Prediction #2: As more people discuss ChatGPT online, by late 2023 discussion of Roko's Basilisk exceeds discussion of ChatGPT. (half /s)


Or. ChatGPT will overtrain on it's own data and go to shit the way google search did


Training on its own data is a tradition already. For example RLHF example pairs rated by humans are generated by the model. So even our best models trained on their own outputs + rating from human labellers. The internet is a huge rating machine, AI will distill this signal and improve even while ingesting its own text.


Meta-ChatGPT's loss function optimises for ChatGPT generating training data that maximises the shittyness of Google's LLM.


Did you see the new Bing chat ?

#1 is already happening !

See here (other HN thread) : https://twitter.com/tobyordoxford/status/1627414519784910849


So long as ChatGPT is forbidden from communicating in certain ways (swearing, speaking ill or positive of controversial people or topics, etc), convergence will never happen. People interact with other people more than they do ChatGPT, so the majority force will remain dominant.


AI will turn half the people into Eloi (https://en.wikipedia.org/wiki/Eloi) while the rest of us will become the Morlocks.
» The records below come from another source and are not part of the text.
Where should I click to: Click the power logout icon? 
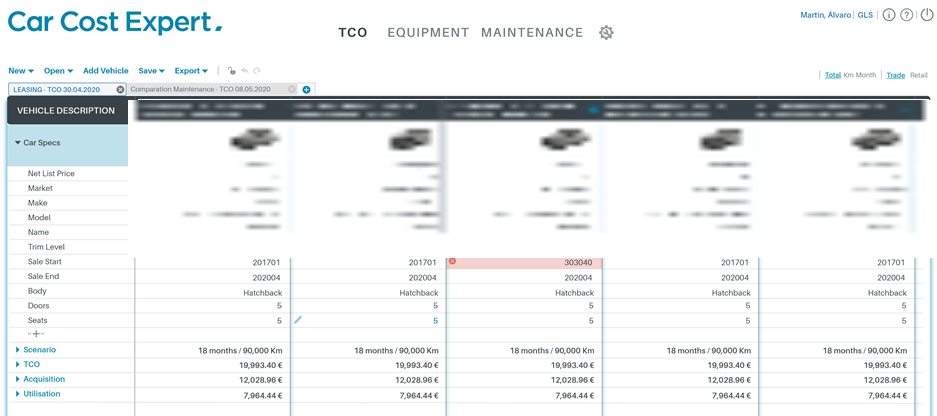click(926, 16)
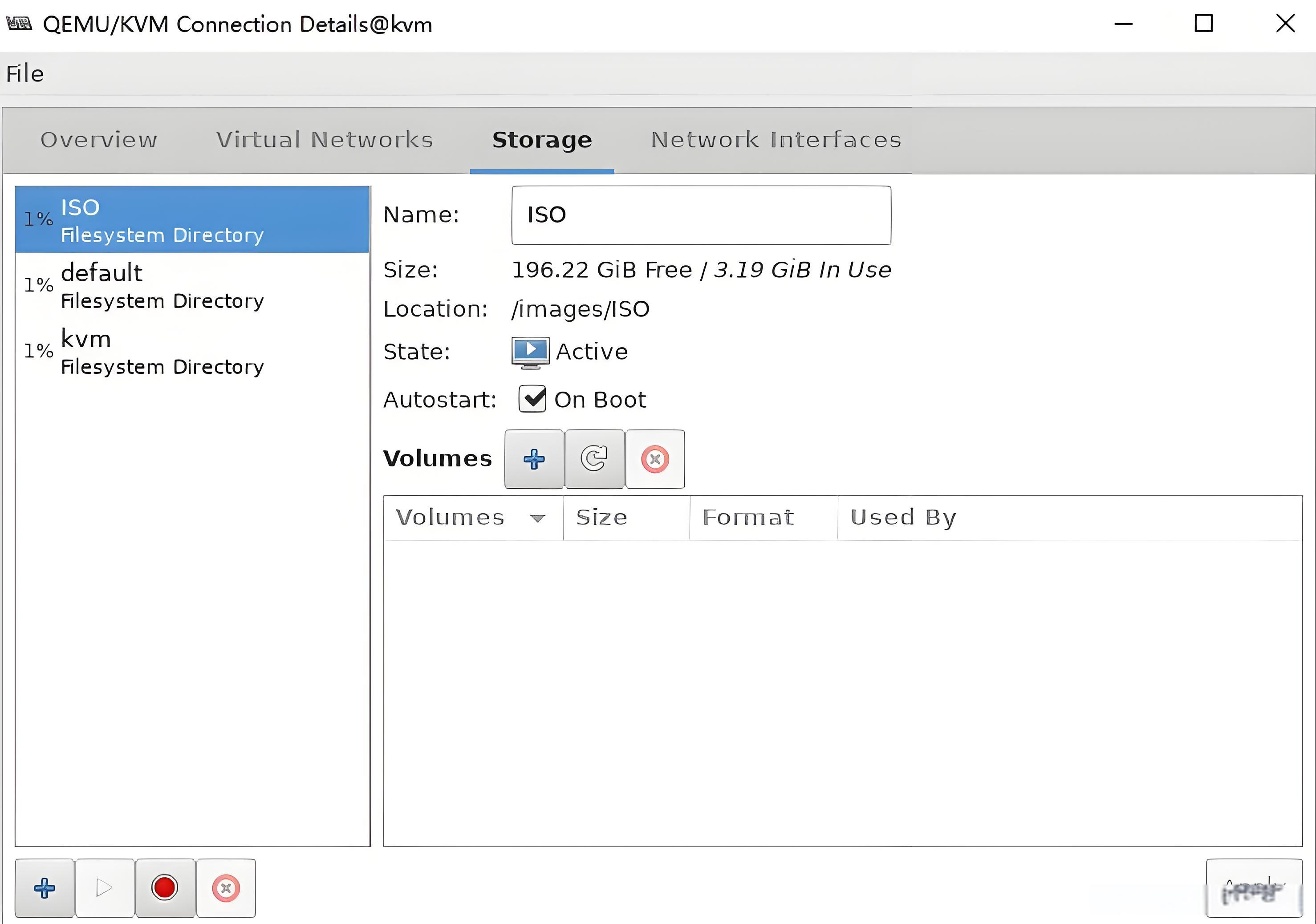Click the red stop pool button
This screenshot has height=924, width=1316.
pyautogui.click(x=165, y=888)
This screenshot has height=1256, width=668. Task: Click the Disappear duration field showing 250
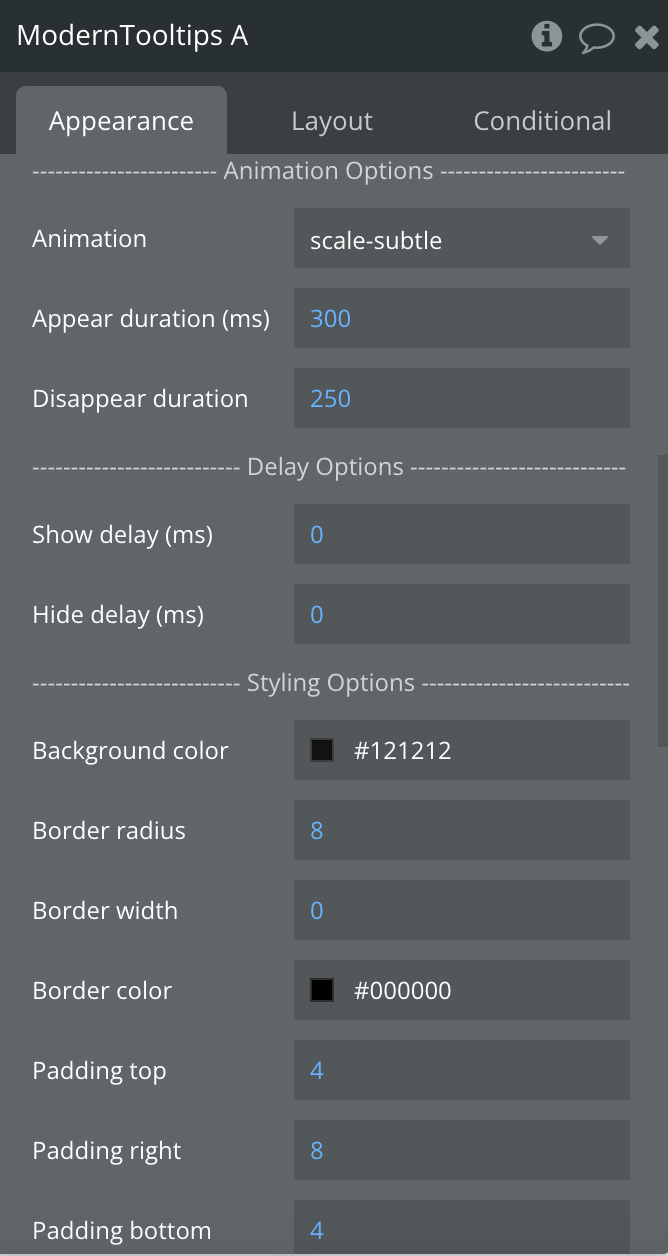[462, 398]
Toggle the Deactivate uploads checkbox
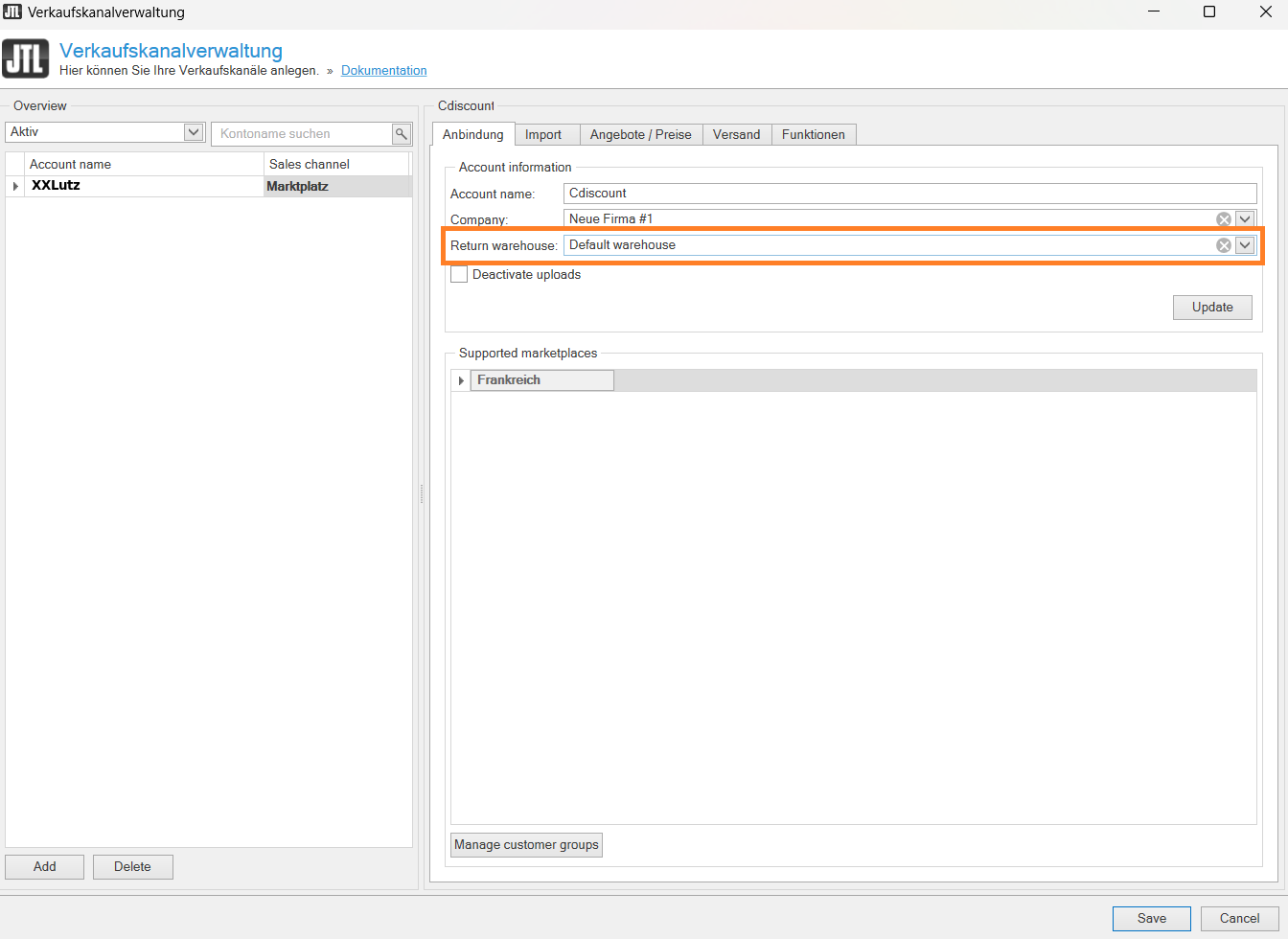The image size is (1288, 939). (x=460, y=275)
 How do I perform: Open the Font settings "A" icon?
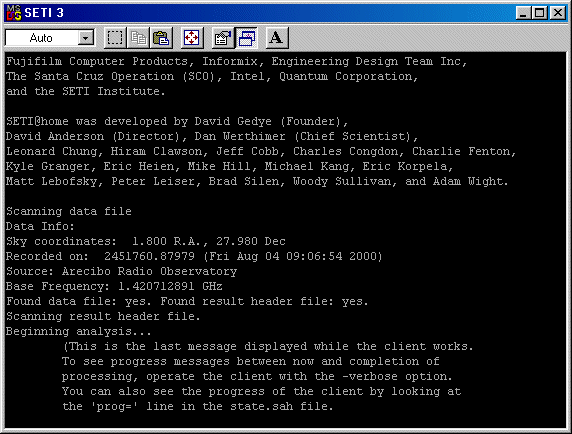(277, 38)

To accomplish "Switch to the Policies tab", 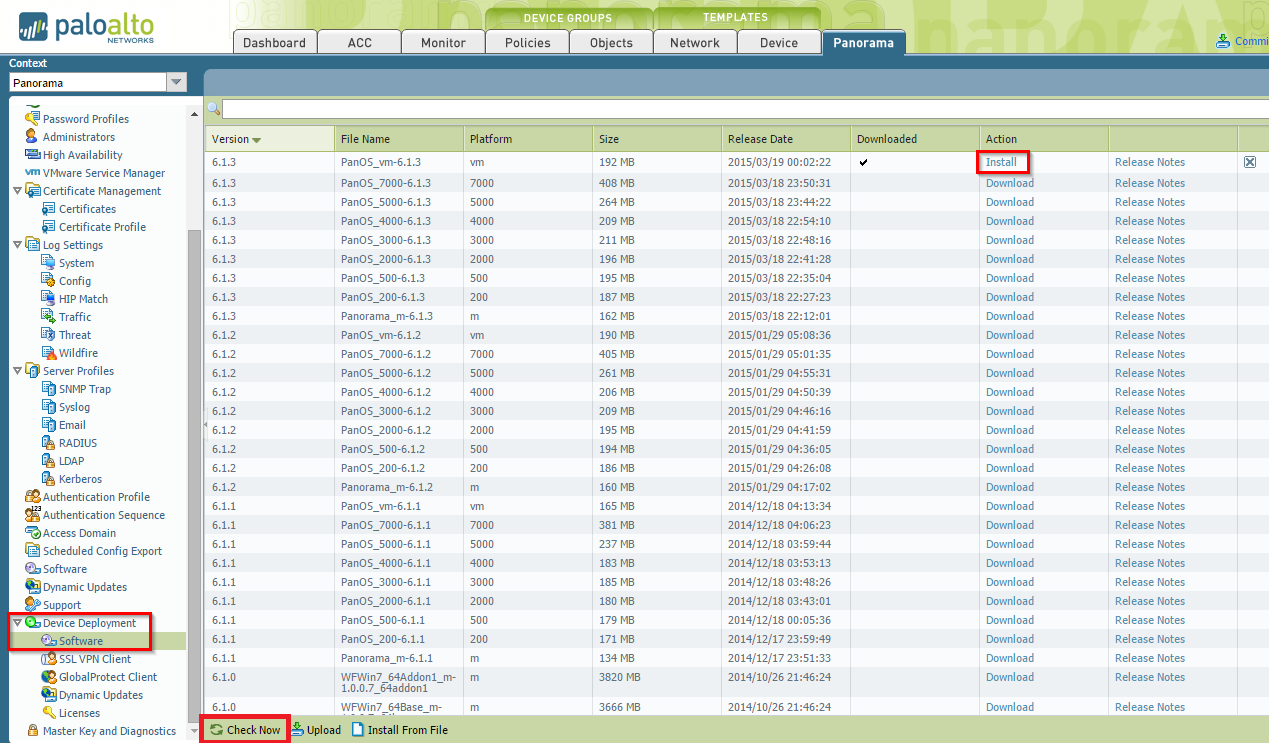I will [527, 43].
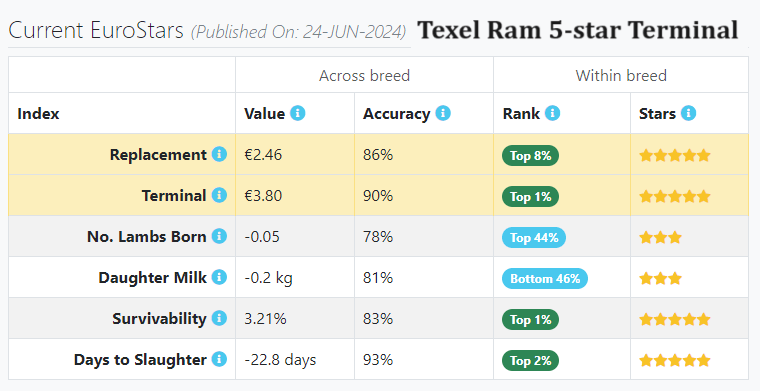Click the Within breed column group header
This screenshot has width=760, height=391.
pos(621,76)
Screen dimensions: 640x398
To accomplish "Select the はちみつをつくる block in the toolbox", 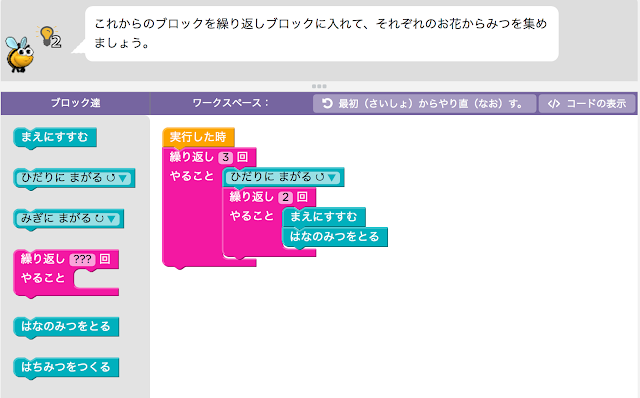I will [x=66, y=367].
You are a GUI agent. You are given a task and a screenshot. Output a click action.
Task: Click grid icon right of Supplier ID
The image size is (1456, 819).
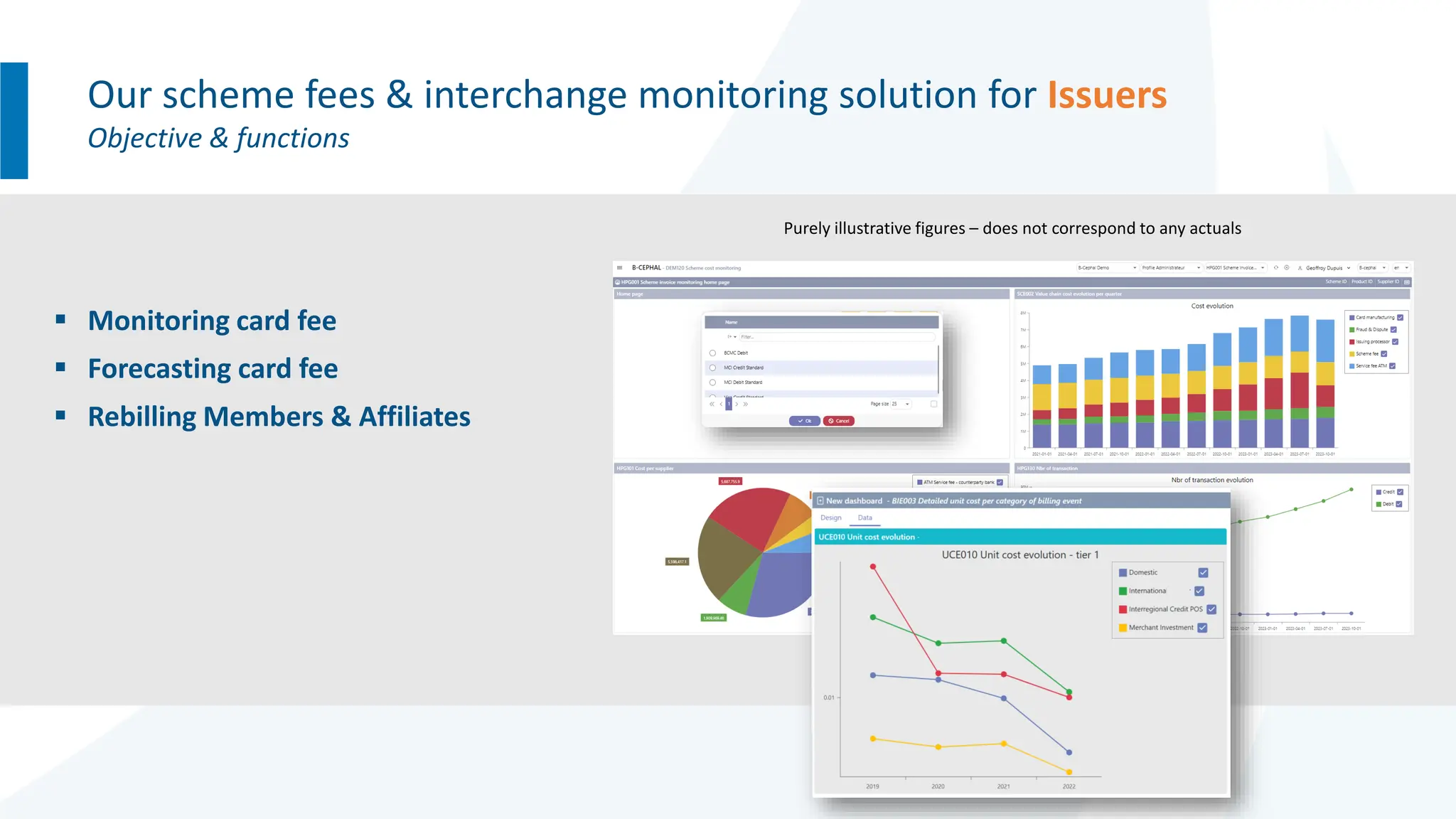[1406, 282]
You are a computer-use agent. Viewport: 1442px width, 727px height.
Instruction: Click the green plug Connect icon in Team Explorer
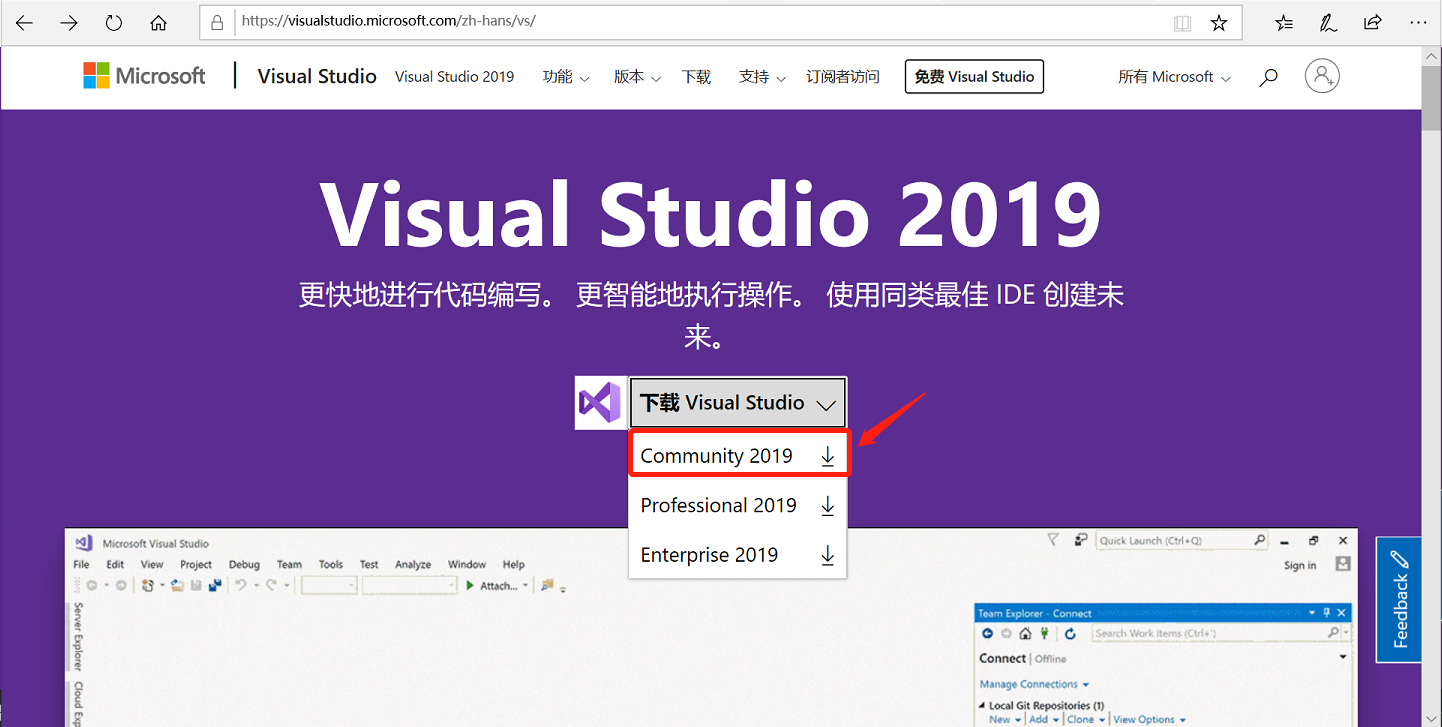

Sounds accurate and horrifying, I don't get the enthusiasm for this at all beyond a desire to be there first and make a ton of money. All manuscripts get a run through an AI editor, all business writing is even more soullessly devoid of purpose beyond accomplishing task X, all blogposts are finetuned for maximum engagement and therefore ad/referral revenue.

That's already happening I know but it will be amplified to the point that all humanity in writing in lost. All ideas in writing will be a copy of a copy of a copy and merely resemble something once meaningful. Time to go touch grass.


Too much AI for you? You can fix your problem with even more AI! Get your own AI, running on your hardware, loyal only to you. It will act like a firewall between you, the vulnerable, hackable human, and the wild internet full of other AIs. To go out on the internet without an AI is like going for a walk during COVID without a mask, or browsing without AdBlock. Their AI will talk to your AI, and that's how you can be safe.


Interesting idea, but isn’t there variance in the output? Eg I’ve seen people ask it to “write in the style of x” etc and different people also clearly have different writing styles.


You can try, but it isn’t very good at that. The style remains very ChatGPT.


+1

We train AIs but they also train us.


Some related idea, in case you like to see that thought explore: https://medium.com/@freddavis/we-shape-our-tools-and-thereaf...


Great read, thanks for sharing!


Alternative title: Most academic papers are indistinguishable from AI generated babble.


...to AI. It's kinda funny how this is yet another area where these models suck very much in the same way that most humans do. LLMs are bad at arithmetic? So are most people. Can't tell science from babble? I already wouldn't ask a non-expert to rate any aspect of an academic paper. Trusting the average Joe who has only completed some basic form of education would be tremendously stupid. Same with these models. Maybe we can get more out of it in specific areas with fine tuning, but we're very far away from a universal expert system.


The best was the Ted Chiang article making numerous category errors and forest/trees mistakes in arguing that LLMs just store lossy copies of their training data. It was well-written, plausible, and so very incorrect.


Neural network based compression algorithms[1] are a thing, so I believe Ted Chiang's assessment is right. Memorization (albeit lossy) is also how the human brain works and develops reasoning[2].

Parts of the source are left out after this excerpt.